┌──

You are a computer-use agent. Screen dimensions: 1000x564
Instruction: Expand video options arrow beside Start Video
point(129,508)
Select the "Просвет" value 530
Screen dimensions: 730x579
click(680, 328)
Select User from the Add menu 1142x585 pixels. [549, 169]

└──
┌──

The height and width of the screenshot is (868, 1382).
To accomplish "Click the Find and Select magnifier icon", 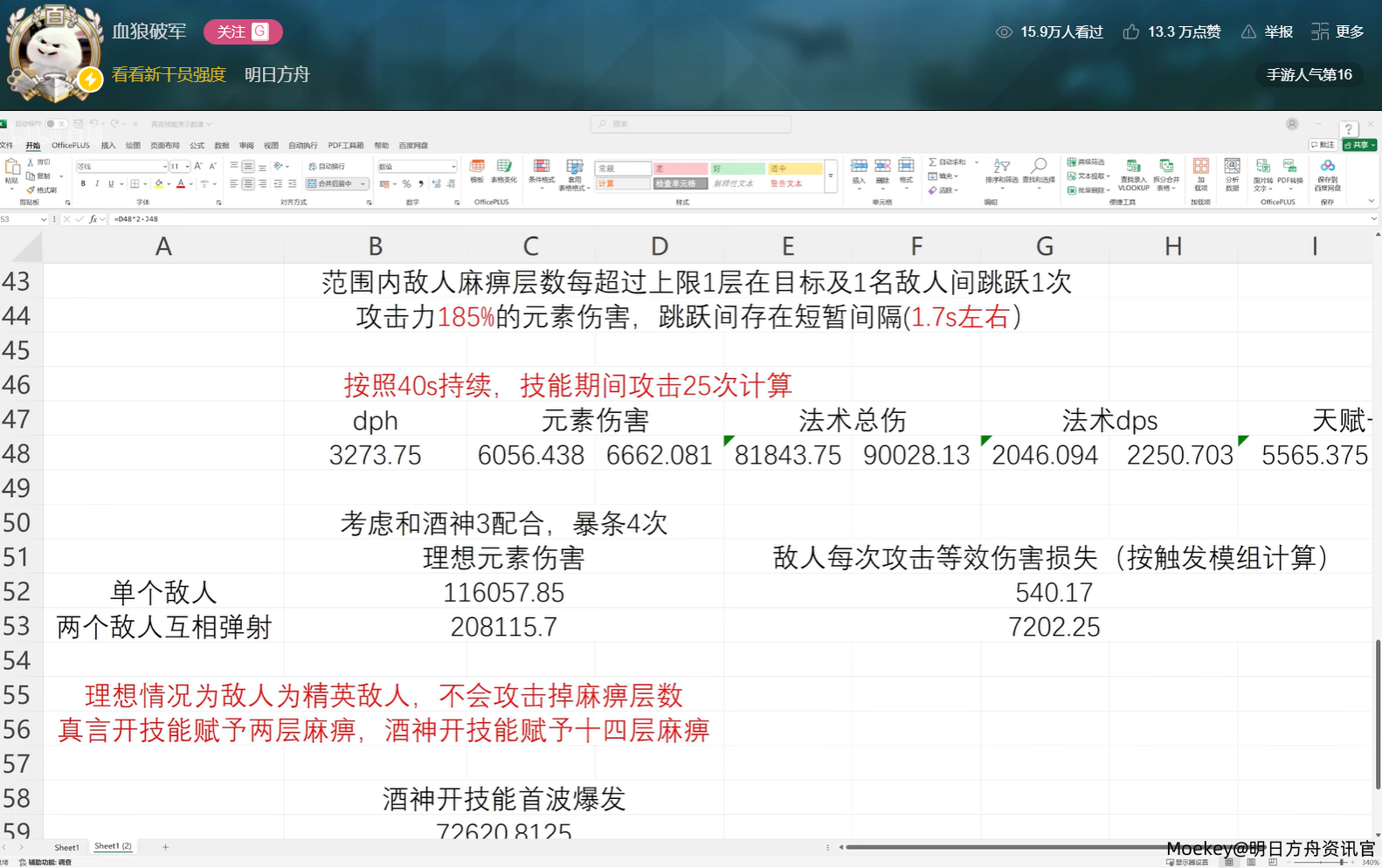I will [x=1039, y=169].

└──

• Problem details: Starting at the line that contains "You are a computer-use" and stopping after the line that contains "Select User from", write out every line exactly as it appears above, and no other line.

• Answer area:
You are a computer-use agent. Screen dimensions: 1000x564
Instruction: Expand video options arrow beside Start Video
point(129,508)
Select the "Просвет" value 530
Screen dimensions: 730x579
click(680, 328)
Select User from the Add menu 1142x585 pixels. [549, 169]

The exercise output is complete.